Daniel Filho faz melodrama mumificado

INÁCIO ARAUJO
CRÍTICO DA FOLHA

Um nome central para compreender o cinema brasileiro atual, mais que Fernando Meirelles, José Padilha ou qualquer outro, é Daniel Filho, ator competente no passado e hoje patrono da aproximação entre TV (leia-se Rede Globo) e cinema, essencial para a criação de nossa "indústria de cinema".
Por seu longo vínculo com a Globo, Daniel Filho pode ser visto como o homem capaz de aproximar um cinema sem público de um padrão de espetáculo de massa feito pela TV. Daniel Filho dirige os protótipos desse ideal estético.
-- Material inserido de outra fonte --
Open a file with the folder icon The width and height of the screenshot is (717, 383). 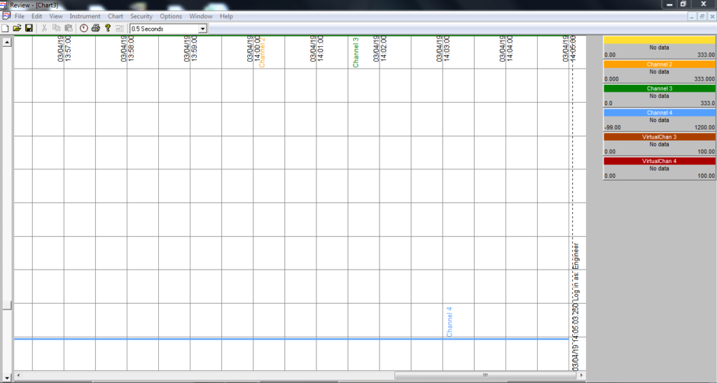click(x=17, y=28)
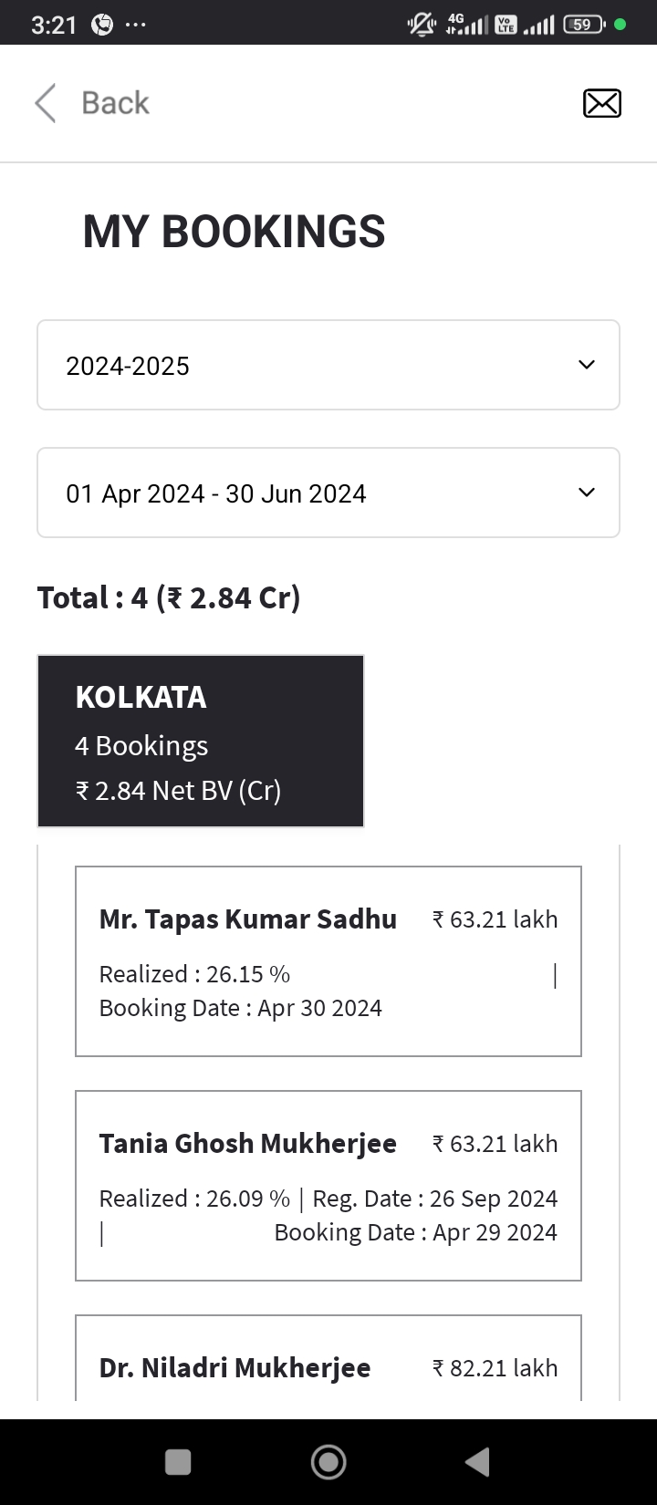Tap the ₹ 63.21 lakh amount for Tapas
The width and height of the screenshot is (657, 1505).
pos(495,919)
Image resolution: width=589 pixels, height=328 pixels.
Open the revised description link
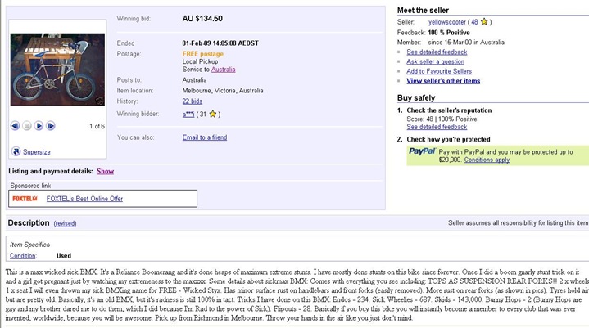[x=65, y=223]
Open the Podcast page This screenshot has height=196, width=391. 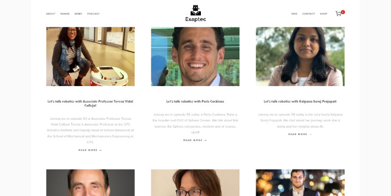[x=93, y=14]
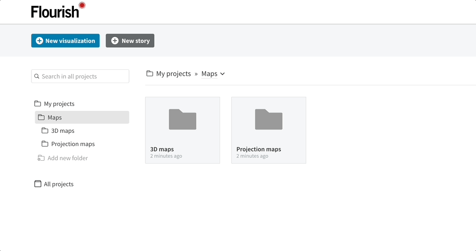Focus the Search in all projects field
This screenshot has width=476, height=251.
pos(80,76)
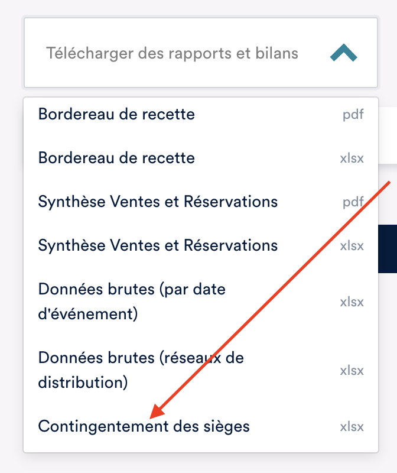This screenshot has width=397, height=473.
Task: Collapse the reports dropdown using the chevron
Action: pos(343,54)
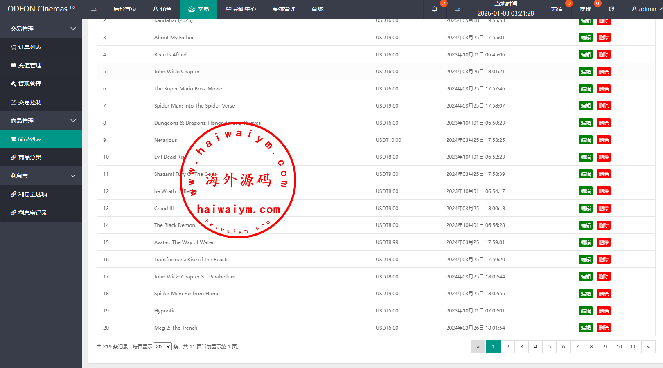The width and height of the screenshot is (663, 368).
Task: Open the rows-per-page dropdown showing 20
Action: (162, 347)
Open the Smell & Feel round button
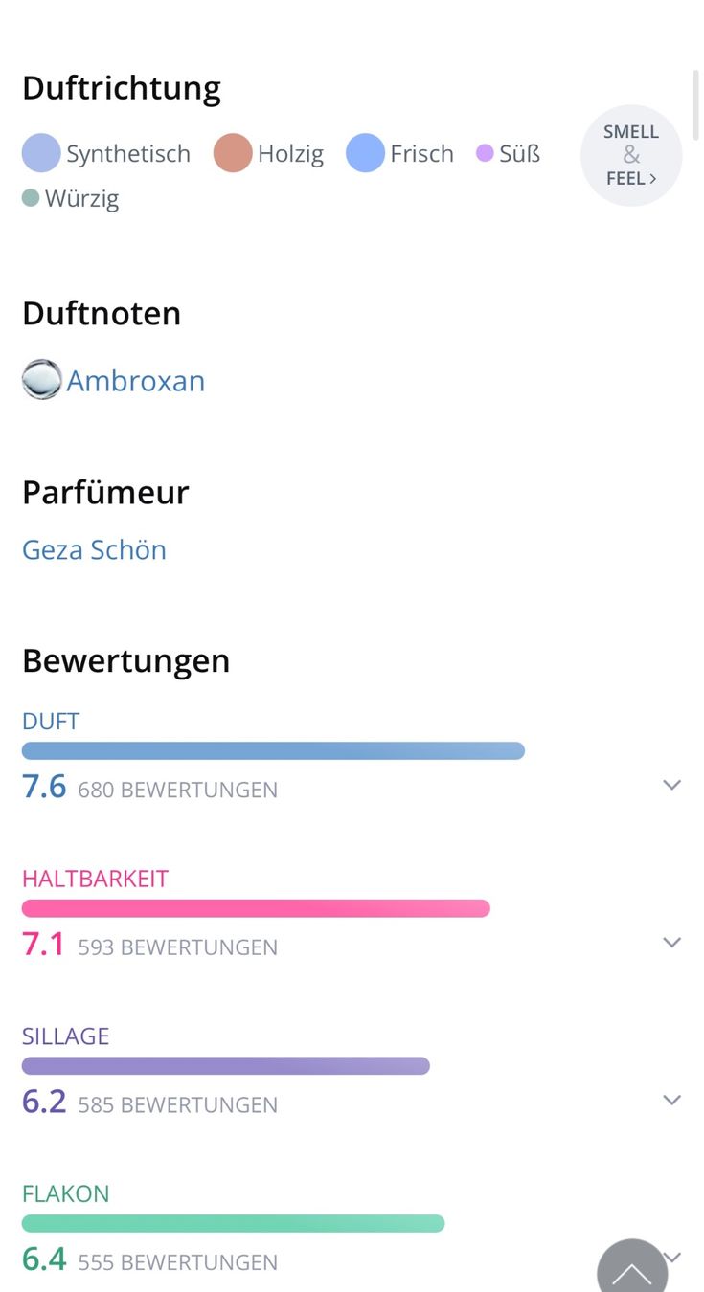This screenshot has height=1292, width=704. [631, 155]
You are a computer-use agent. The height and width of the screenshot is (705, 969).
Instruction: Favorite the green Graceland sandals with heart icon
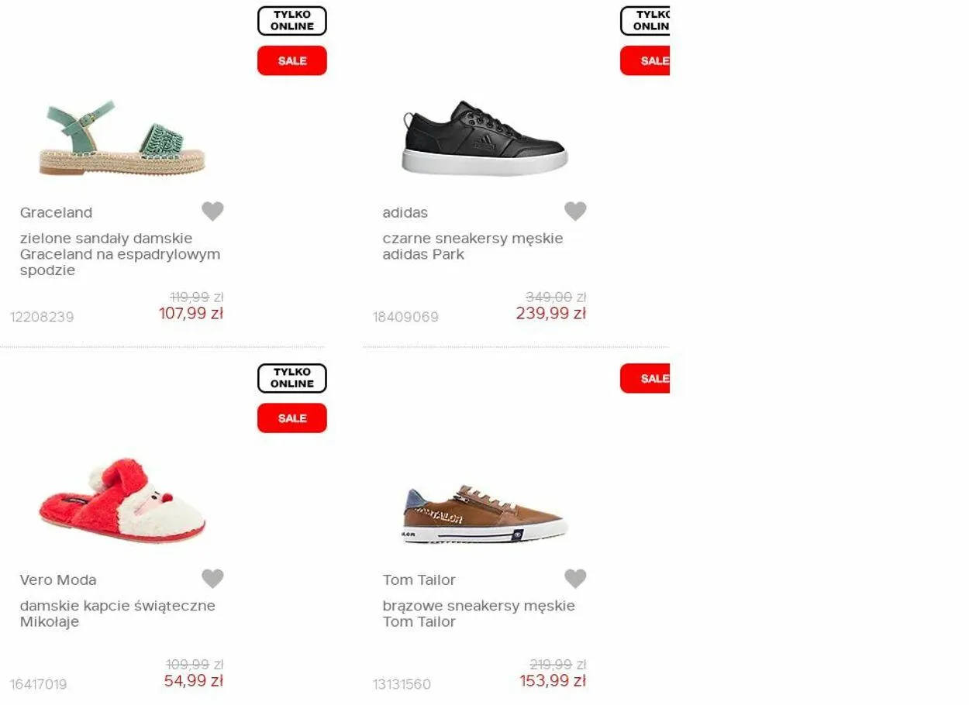pyautogui.click(x=212, y=211)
O resultado pode ser uma boa comédia, como "Se Eu Fosse Você", mas também pode revelar os limites dessa estratégia desastrosa, quando o cineasta se mostra mais ambicioso. É o caso de "O Primo Basílio".
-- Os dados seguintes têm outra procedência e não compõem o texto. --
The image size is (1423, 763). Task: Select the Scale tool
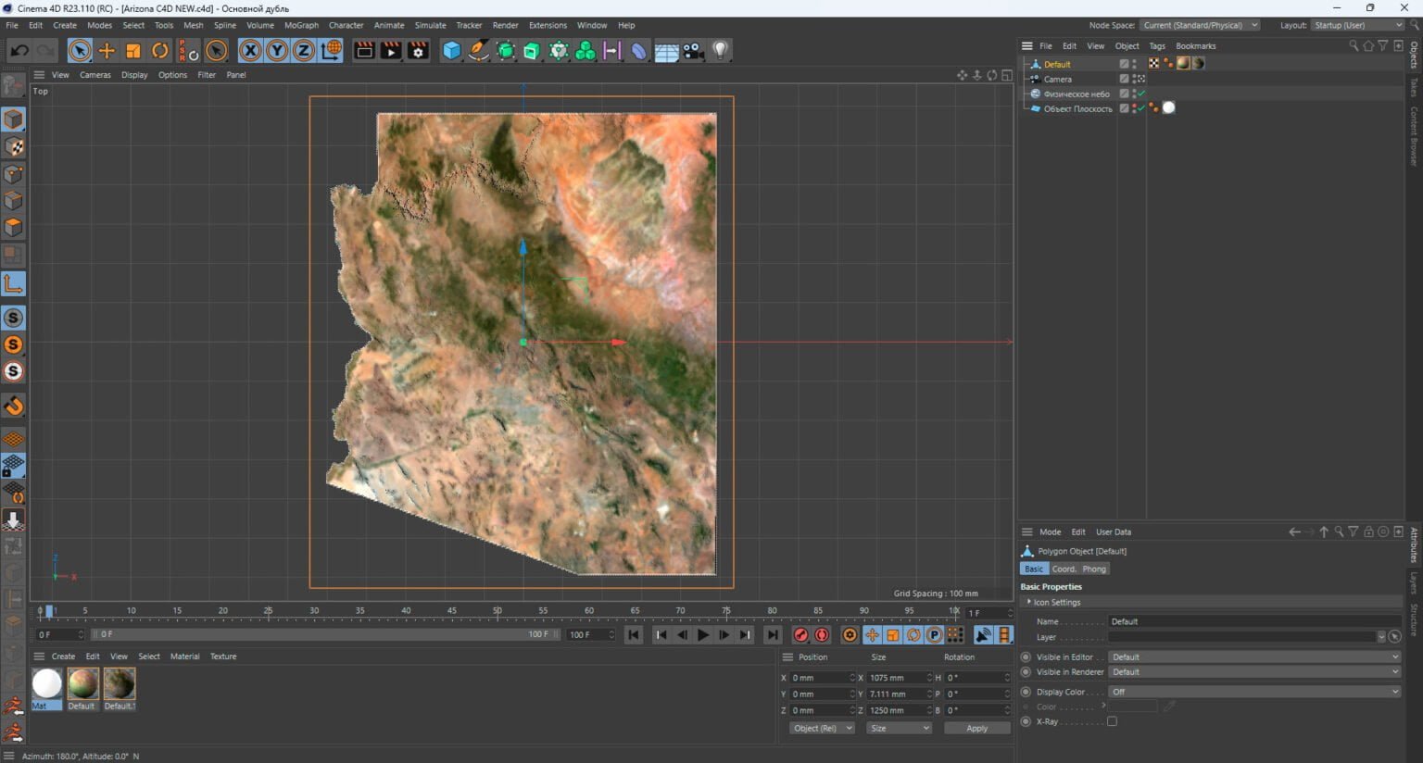133,51
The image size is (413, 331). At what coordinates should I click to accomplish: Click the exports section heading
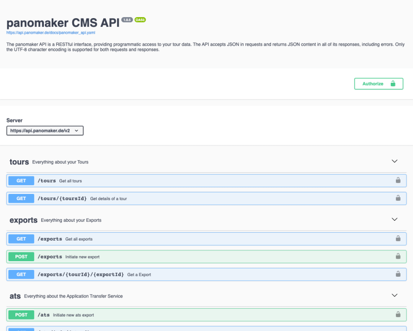(23, 220)
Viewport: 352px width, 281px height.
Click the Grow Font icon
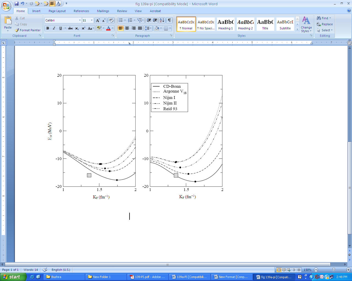[x=98, y=20]
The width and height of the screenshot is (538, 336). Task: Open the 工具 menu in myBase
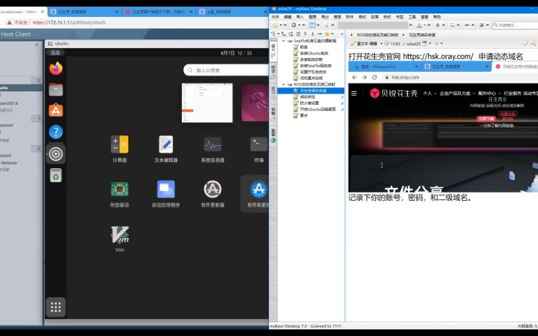point(412,17)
Fosse uma minissérie, tinha tudo para ser recebido com a complacência habitual reservada a "produtos de qualidade" da Globo: São Paulo nos anos 50 parece São Paulo nos anos 50, a reconstituição histórica é verossímil (leia-se: um decalque às revistas de época), o texto é profundo (entenda-se: bom para as massas ignorantes, que assim são civilizadas pela TV), a interpretação, primorosa (superficial como sempre) etc.
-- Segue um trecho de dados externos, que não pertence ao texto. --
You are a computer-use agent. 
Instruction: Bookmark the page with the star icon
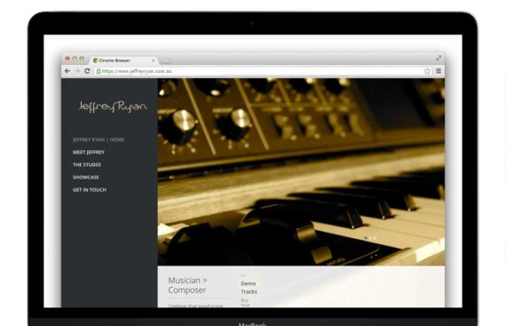point(427,71)
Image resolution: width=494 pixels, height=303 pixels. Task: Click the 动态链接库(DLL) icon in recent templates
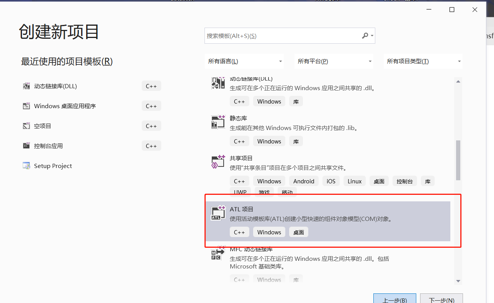pos(26,86)
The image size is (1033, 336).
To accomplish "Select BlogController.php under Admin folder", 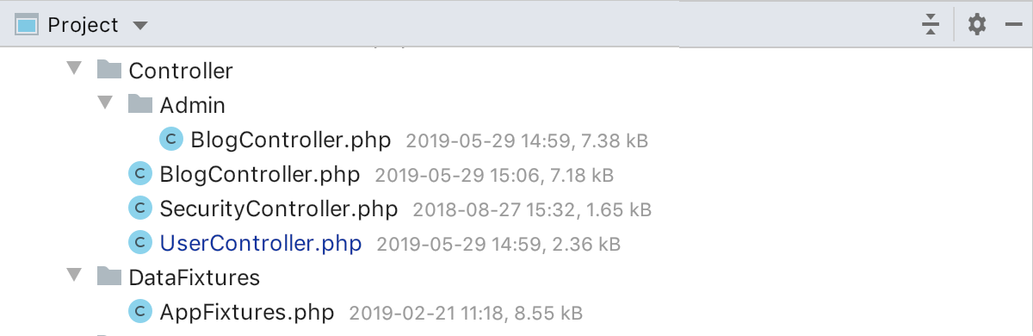I will [291, 140].
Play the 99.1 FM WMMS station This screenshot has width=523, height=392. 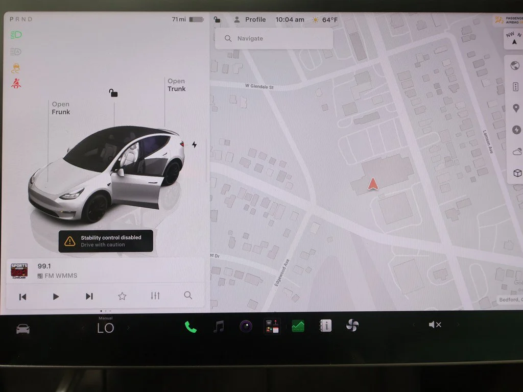point(56,297)
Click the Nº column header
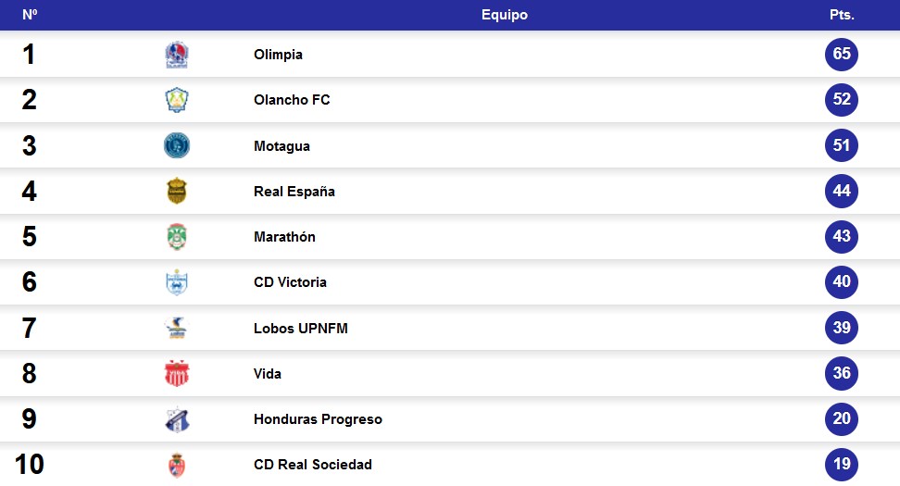The width and height of the screenshot is (900, 486). pos(30,15)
No cinema, a impressão é bem outra: "O Primo Basílio" sofre de uma concepção dramatúrgica antiquada, tolamente melodramática; de uma montagem quadrada, estática, adequada aos filmes dos anos 30 (padrão no Brasil, hoje) e a fotografia é quase um acinte, tal sua vulgaridade.
À força de querer achar no espetáculo cinematográfico uma extensão da TV e seu caráter "comunicativo", o filme de Daniel Filho ignora praticamente tudo o que o cinema questionou desde, pelo menos, o fim da Segunda Guerra para se refugiar num realismo pré-neo-realista: realismo verista que estaria vencido há 50 anos caso tivesse sido usado por algum bom filme, em algum momento da história.
Daí, talvez, a impressão incômoda de estarmos vendo um produto mumificado e ressuscitado sete décadas depois. Todo o vigor do nosso cinema se fez, pelo menos desde o cinema novo, sobre a capacidade de achar respostas estéticas adequadas ao estado do cinema e também ao do país.
Toda sua fragilidade atual passa pela absoluta insuficiência de pensamento teórico e conhecimento histórico, da qual decorre a ilusão de estarmos fazendo "cinema popular", quando apenas promovemos o atraso estético a padrão compulsório, à custa de preservar a ilusão de que novelas de TV constituem uma espécie de vanguarda estética mundial (e não uma tara nacional).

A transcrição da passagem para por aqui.